We should probably have a new metric for measuring mass storage performance: bytes per pound. An old IBM tape drive from the S/360 days, for example, could hold almost 6 megabytes of data. It also weighed more than a typical refrigerator. Today, a tiny postage-stamp-sized card can hold gigabytes of data and weighs — at most — a few ounces. Somewhere in the middle is the old 8 inch floppy drive. At its peak, you could cram about 1.2 megabytes on it, but even with the drive you could lift it all in one hand. These disks and their descendants ruled the computing world for a while. [Adrian asks the question: can you use an 8″ floppy drive on a PC? The answer is in the video below.
He didn’t do it on a lark. [Adrian] is getting ready to restore a TRS-80 Model II so he wanted to create some 8″test floppies. But how do you marry a 40-something-year-old drive to a modern computer? He had a few drives of unknown condition so there was nothing to do but try to get them working.

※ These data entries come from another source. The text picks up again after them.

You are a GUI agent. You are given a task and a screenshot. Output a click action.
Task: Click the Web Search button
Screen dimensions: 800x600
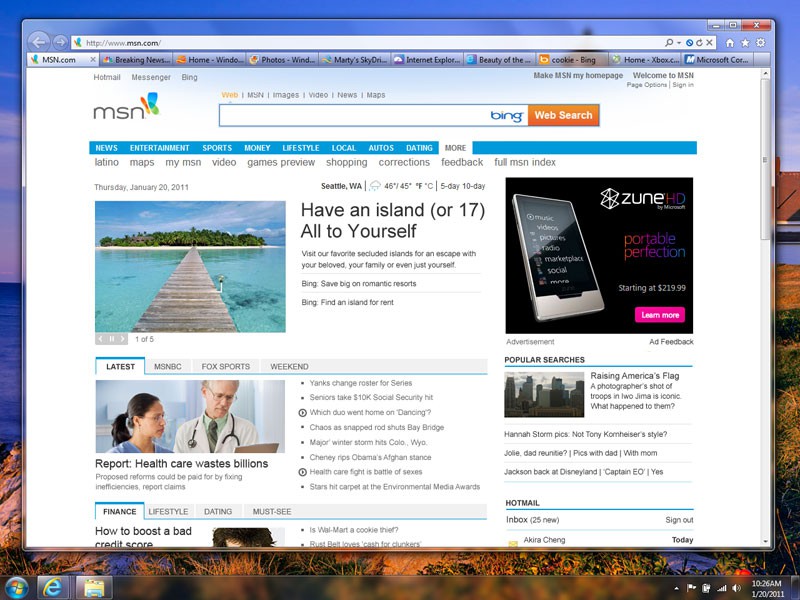click(562, 116)
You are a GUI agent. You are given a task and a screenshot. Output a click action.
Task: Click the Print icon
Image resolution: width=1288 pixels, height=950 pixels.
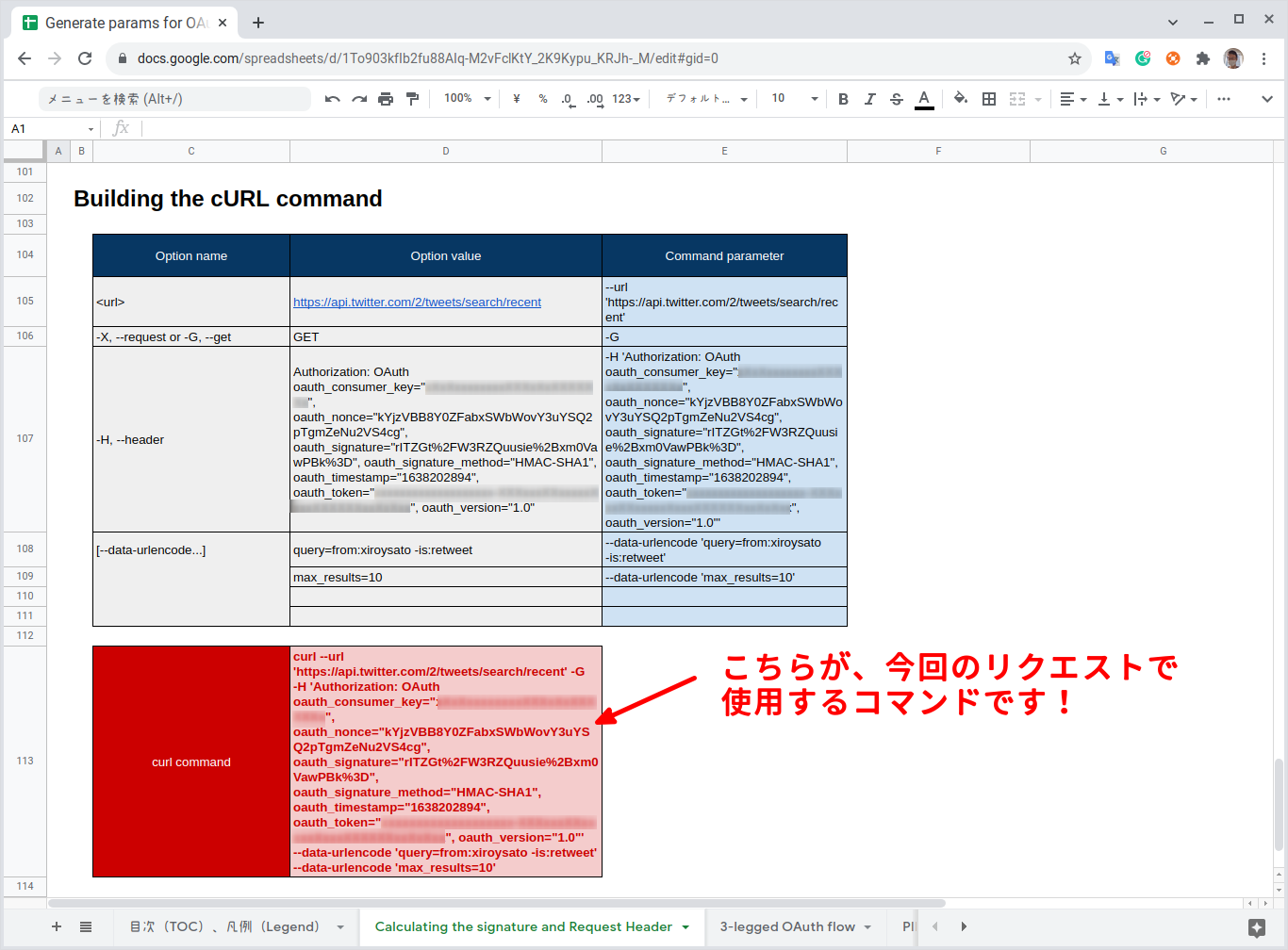coord(386,98)
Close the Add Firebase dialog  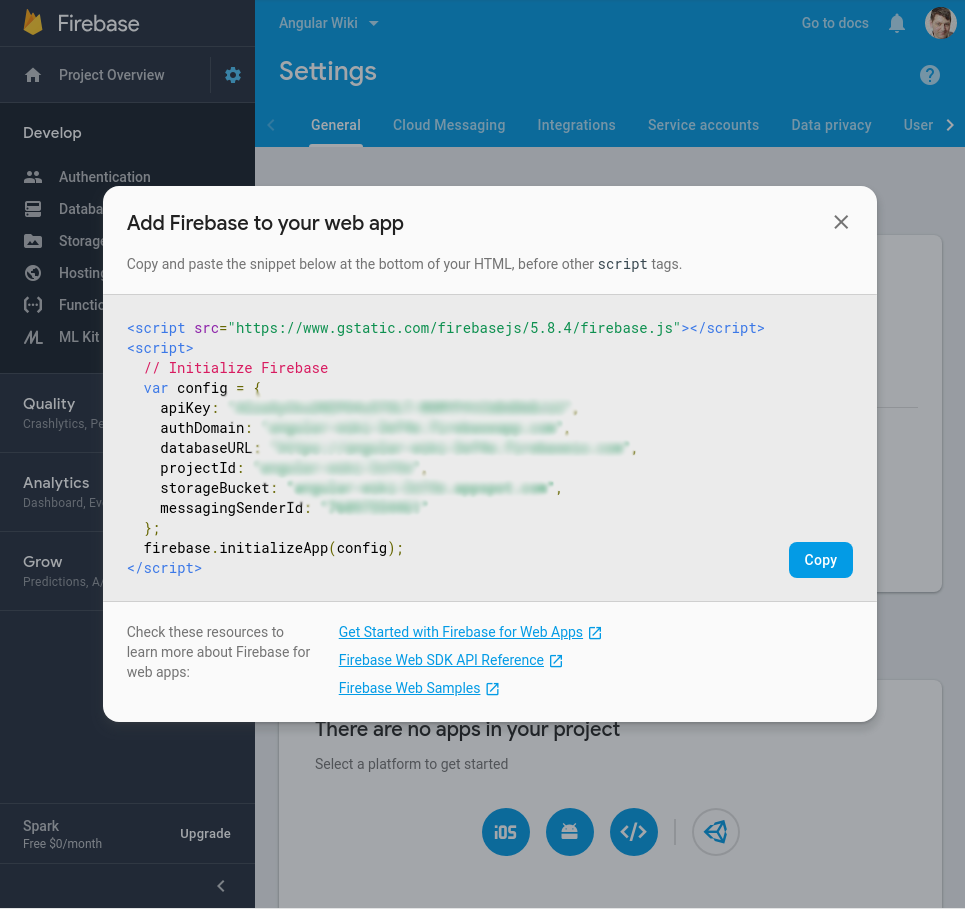pos(841,222)

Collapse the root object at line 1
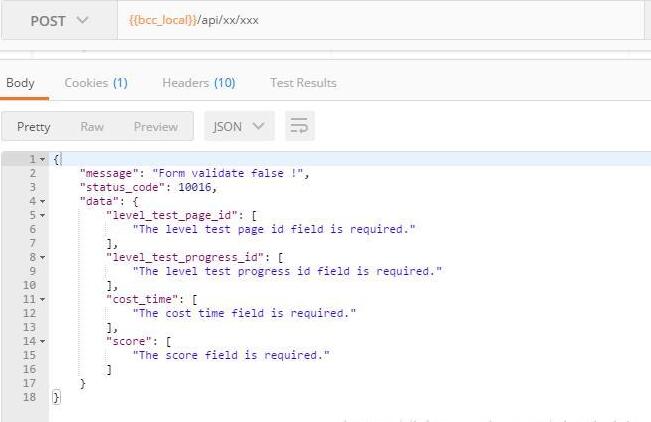click(x=42, y=160)
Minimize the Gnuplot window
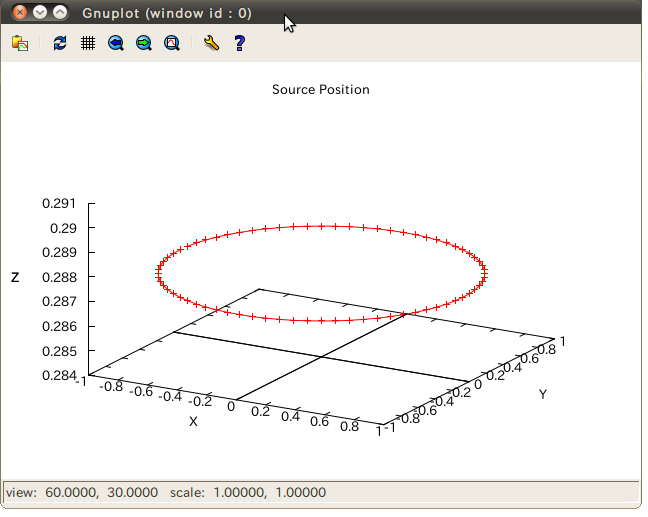Image resolution: width=648 pixels, height=517 pixels. tap(40, 13)
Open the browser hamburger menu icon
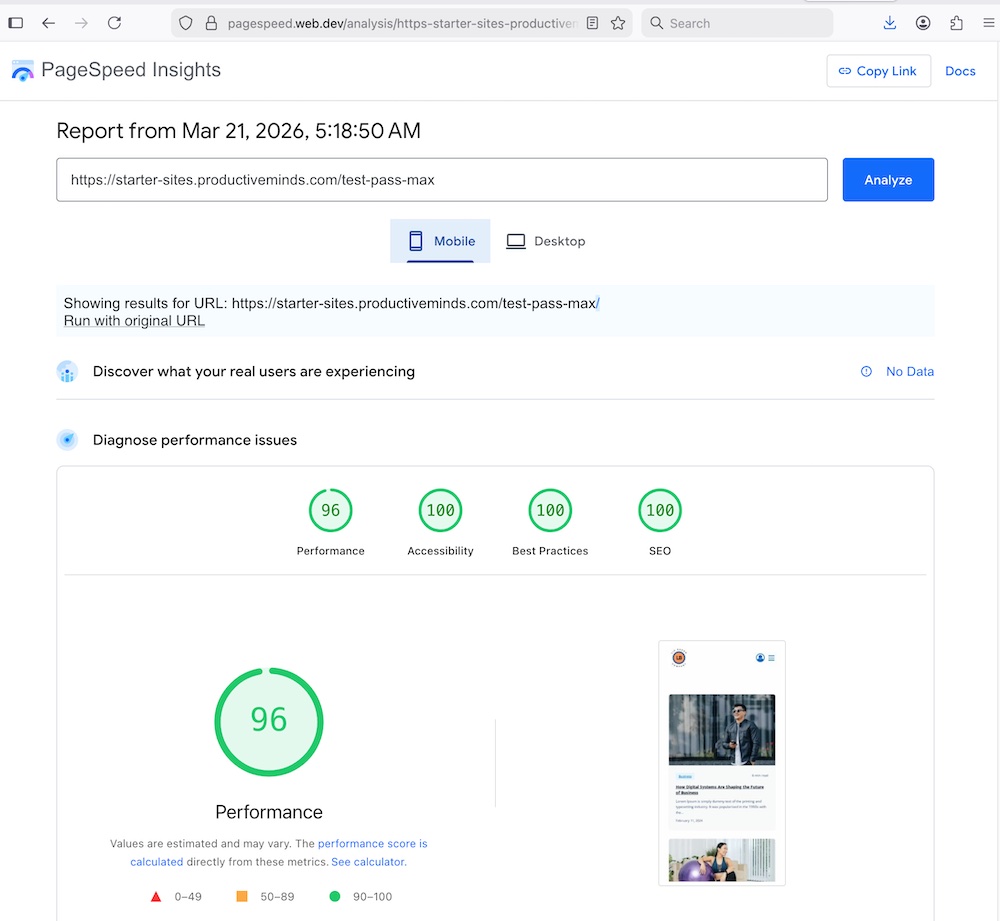The image size is (1000, 921). [988, 22]
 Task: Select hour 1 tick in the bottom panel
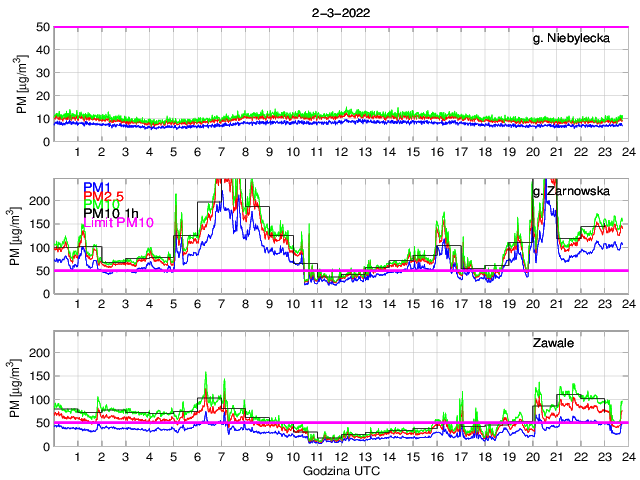pyautogui.click(x=78, y=457)
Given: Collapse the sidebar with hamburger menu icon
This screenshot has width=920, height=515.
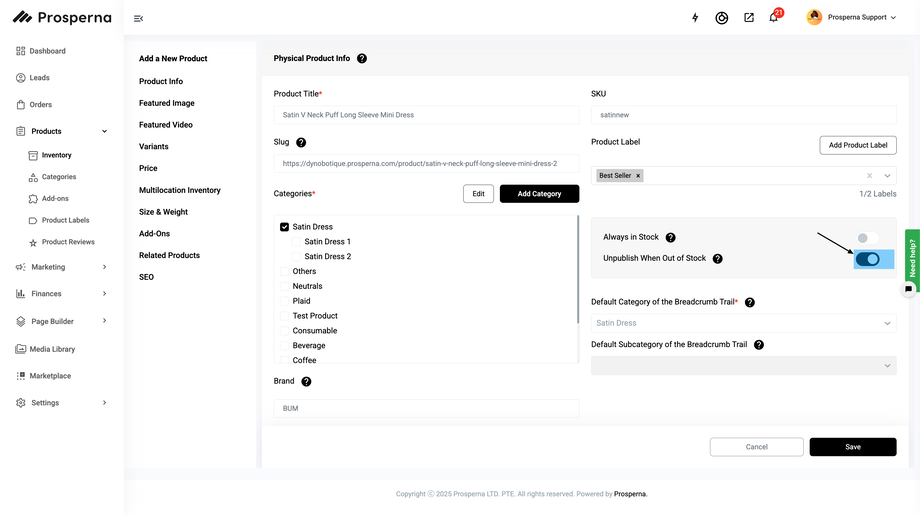Looking at the screenshot, I should coord(138,18).
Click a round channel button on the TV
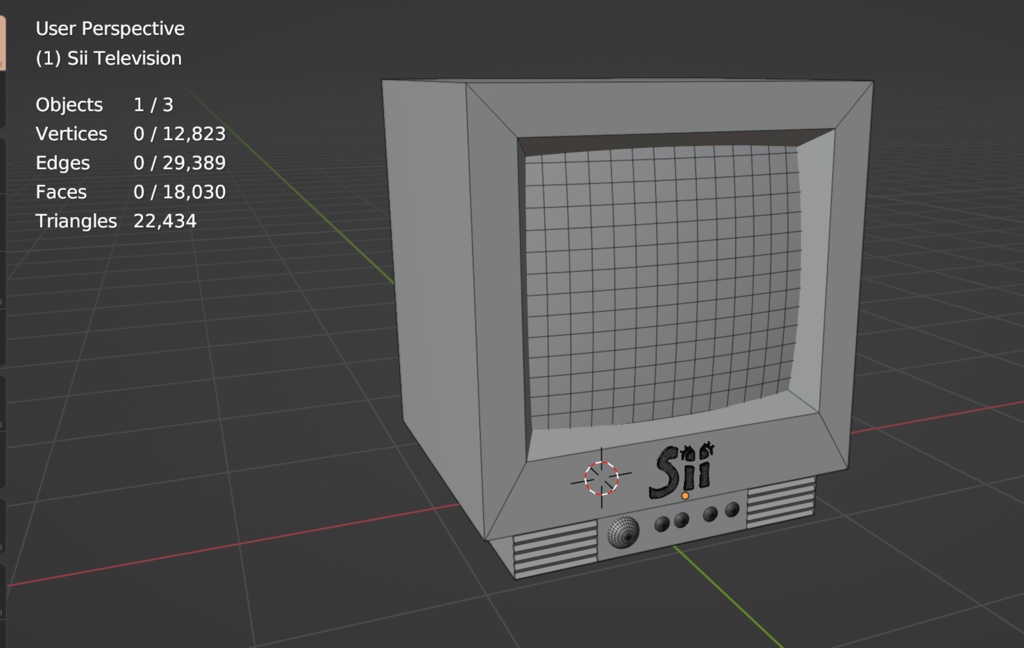 click(683, 521)
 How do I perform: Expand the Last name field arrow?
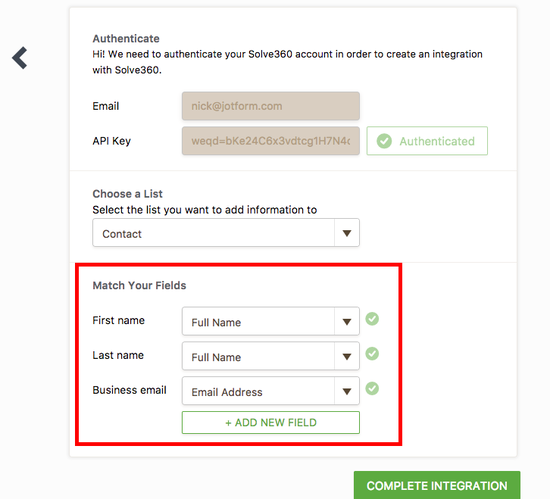pos(347,357)
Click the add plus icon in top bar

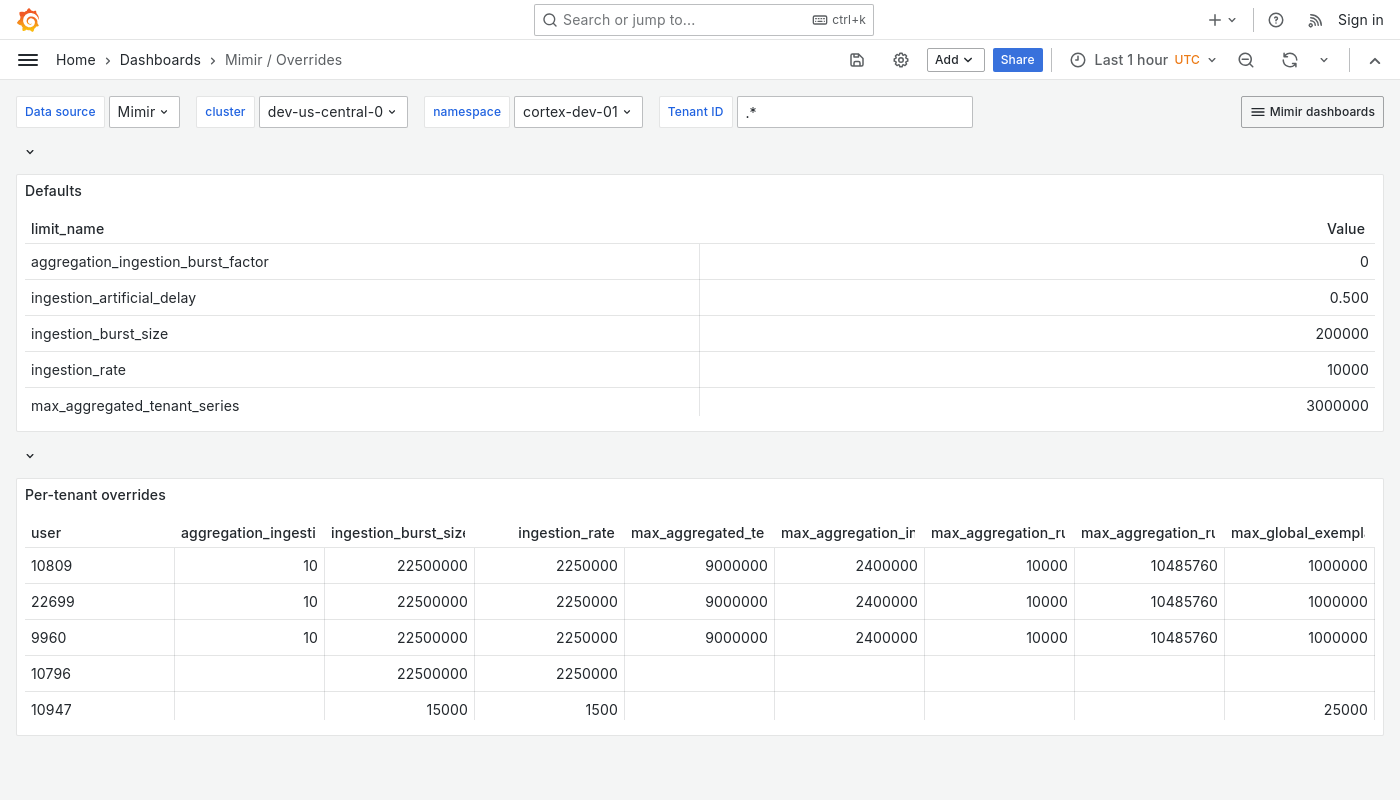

The 8 inch floppy connector isn’t even the same as a 5.25 inch connector which PCs do support. However, electrically, the drives are the same, so if you can make the mechanical connection, a conventional floppy controller will do the job.
Been a while since we’ve seen a big drive like this. We had forgotten that the spindle motor ran on AC wall current and required a start capacitor. Some surgery on a donor cable from an old word processor made the connection. Sure enough, the BIOS on a PC recognized the drive, although the geometry for a disk like this wasn’t in the BIOS choices.
A long video, but fun to watch those giant old drives working and [Adrian’s] process of working through his issues. Of course, these days, you can read a floppy with a Raspberry Pi or — for the stout at heart — try an oscilloscope.